**** Provided data ****
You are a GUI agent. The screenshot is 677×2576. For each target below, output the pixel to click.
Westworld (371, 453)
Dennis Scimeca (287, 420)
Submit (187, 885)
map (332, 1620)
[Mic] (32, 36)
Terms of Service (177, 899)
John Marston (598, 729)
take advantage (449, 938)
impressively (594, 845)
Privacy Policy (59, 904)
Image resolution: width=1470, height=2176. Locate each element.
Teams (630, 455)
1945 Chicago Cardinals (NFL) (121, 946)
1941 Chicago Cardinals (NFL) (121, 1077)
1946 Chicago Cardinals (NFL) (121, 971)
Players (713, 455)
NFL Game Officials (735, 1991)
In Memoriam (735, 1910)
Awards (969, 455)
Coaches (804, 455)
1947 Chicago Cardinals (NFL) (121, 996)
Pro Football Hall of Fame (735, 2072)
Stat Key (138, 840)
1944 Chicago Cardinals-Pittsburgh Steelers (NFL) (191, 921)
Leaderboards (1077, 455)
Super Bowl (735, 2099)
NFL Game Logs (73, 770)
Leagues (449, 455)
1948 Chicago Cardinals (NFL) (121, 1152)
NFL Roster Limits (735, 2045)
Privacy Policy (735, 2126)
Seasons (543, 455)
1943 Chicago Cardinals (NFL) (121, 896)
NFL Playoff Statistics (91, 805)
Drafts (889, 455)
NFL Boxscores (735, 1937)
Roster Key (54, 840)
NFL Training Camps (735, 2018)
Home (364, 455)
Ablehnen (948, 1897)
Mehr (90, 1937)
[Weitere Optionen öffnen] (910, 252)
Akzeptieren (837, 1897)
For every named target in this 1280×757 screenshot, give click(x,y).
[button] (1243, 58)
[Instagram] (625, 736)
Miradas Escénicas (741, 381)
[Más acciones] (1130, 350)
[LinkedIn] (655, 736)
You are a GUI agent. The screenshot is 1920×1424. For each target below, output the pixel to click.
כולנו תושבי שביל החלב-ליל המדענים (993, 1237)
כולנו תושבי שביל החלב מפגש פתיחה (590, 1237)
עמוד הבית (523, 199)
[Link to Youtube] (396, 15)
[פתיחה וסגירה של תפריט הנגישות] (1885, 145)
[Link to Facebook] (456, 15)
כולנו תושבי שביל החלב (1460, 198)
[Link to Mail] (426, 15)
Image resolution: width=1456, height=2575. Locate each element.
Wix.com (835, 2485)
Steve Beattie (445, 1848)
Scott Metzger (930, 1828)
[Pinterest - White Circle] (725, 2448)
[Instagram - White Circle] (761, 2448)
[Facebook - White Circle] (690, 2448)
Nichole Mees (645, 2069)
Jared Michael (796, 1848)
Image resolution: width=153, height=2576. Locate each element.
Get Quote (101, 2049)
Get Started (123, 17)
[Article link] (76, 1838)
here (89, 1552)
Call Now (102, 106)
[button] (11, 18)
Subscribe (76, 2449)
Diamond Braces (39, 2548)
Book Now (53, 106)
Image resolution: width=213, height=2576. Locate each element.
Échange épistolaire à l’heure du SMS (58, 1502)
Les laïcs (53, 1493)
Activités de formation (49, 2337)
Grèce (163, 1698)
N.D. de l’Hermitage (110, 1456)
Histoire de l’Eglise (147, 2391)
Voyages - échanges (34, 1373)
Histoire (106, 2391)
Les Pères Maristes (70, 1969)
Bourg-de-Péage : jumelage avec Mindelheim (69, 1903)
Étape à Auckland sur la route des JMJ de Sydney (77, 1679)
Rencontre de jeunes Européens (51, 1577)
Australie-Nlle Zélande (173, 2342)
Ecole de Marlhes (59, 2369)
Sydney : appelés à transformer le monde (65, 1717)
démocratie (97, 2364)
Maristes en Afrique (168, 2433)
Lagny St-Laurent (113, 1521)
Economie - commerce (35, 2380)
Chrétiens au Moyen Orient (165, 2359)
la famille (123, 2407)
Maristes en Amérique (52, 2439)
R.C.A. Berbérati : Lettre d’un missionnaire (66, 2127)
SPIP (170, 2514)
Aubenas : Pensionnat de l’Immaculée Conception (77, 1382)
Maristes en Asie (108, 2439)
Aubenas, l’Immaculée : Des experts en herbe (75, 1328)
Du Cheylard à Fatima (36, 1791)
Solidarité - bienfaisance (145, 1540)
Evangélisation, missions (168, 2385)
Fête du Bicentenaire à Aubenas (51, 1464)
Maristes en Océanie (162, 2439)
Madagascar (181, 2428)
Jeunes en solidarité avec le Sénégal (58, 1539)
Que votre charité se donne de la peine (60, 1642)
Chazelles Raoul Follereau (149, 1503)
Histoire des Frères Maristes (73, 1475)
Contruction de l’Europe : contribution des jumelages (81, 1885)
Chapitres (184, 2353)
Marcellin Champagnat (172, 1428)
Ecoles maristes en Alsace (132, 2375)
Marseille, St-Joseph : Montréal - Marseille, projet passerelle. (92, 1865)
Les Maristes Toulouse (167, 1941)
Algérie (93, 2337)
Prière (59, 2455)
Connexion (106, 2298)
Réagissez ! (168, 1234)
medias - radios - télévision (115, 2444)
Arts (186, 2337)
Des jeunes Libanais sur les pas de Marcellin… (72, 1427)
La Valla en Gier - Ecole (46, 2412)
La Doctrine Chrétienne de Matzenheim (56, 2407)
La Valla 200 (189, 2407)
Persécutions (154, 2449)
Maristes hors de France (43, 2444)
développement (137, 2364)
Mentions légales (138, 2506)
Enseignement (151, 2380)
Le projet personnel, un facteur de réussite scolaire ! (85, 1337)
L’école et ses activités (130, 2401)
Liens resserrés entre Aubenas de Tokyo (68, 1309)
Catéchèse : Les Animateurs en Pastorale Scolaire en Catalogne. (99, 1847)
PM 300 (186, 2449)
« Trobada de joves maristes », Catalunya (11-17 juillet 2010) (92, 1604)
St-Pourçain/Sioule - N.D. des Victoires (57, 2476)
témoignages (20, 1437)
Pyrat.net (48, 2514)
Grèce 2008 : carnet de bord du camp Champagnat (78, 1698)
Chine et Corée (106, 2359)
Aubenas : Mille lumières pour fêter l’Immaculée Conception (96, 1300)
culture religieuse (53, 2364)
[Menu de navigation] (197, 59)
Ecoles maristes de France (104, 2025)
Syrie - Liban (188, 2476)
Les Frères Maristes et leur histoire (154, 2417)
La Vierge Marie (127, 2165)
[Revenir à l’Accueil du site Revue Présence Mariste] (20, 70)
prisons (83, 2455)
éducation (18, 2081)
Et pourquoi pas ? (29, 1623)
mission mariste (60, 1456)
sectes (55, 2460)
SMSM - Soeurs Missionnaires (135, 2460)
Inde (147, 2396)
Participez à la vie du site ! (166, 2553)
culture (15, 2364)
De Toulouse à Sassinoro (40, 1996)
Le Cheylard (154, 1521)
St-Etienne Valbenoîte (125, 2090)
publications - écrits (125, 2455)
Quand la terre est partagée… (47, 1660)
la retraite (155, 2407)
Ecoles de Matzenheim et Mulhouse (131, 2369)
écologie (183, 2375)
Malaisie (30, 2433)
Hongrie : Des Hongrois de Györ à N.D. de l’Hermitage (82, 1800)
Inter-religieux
****
What this task involves:
Quote the data above verbatim from its first line to the line that includes "כולנו תושבי שביל החלב מפגש פתיחה (590, 1237)", with both boundary lines retained.

Task result:
You are a GUI agent. The screenshot is 677×2576. For each target below, output the pixel to click.
Westworld (371, 453)
Dennis Scimeca (287, 420)
Submit (187, 885)
map (332, 1620)
[Mic] (32, 36)
Terms of Service (177, 899)
John Marston (598, 729)
take advantage (449, 938)
impressively (594, 845)
Privacy Policy (59, 904)
Image resolution: width=1470, height=2176. Locate each element.
Teams (630, 455)
1945 Chicago Cardinals (NFL) (121, 946)
1941 Chicago Cardinals (NFL) (121, 1077)
1946 Chicago Cardinals (NFL) (121, 971)
Players (713, 455)
NFL Game Officials (735, 1991)
In Memoriam (735, 1910)
Awards (969, 455)
Coaches (804, 455)
1947 Chicago Cardinals (NFL) (121, 996)
Pro Football Hall of Fame (735, 2072)
Stat Key (138, 840)
1944 Chicago Cardinals-Pittsburgh Steelers (NFL) (191, 921)
Leaderboards (1077, 455)
Super Bowl (735, 2099)
NFL Game Logs (73, 770)
Leagues (449, 455)
1948 Chicago Cardinals (NFL) (121, 1152)
NFL Roster Limits (735, 2045)
Privacy Policy (735, 2126)
Seasons (543, 455)
1943 Chicago Cardinals (NFL) (121, 896)
NFL Playoff Statistics (91, 805)
Drafts (889, 455)
NFL Boxscores (735, 1937)
Roster Key (54, 840)
NFL Training Camps (735, 2018)
Home (364, 455)
Ablehnen (948, 1897)
Mehr (90, 1937)
[Weitere Optionen öffnen] (910, 252)
Akzeptieren (837, 1897)
For every named target in this 1280×757 screenshot, give click(x,y).
[button] (1243, 58)
[Instagram] (625, 736)
Miradas Escénicas (741, 381)
[Más acciones] (1130, 350)
[LinkedIn] (655, 736)
You are a GUI agent. The screenshot is 1920×1424. For each target below, output the pixel to click.
כולנו תושבי שביל החלב-ליל המדענים (993, 1237)
כולנו תושבי שביל החלב מפגש פתיחה (590, 1237)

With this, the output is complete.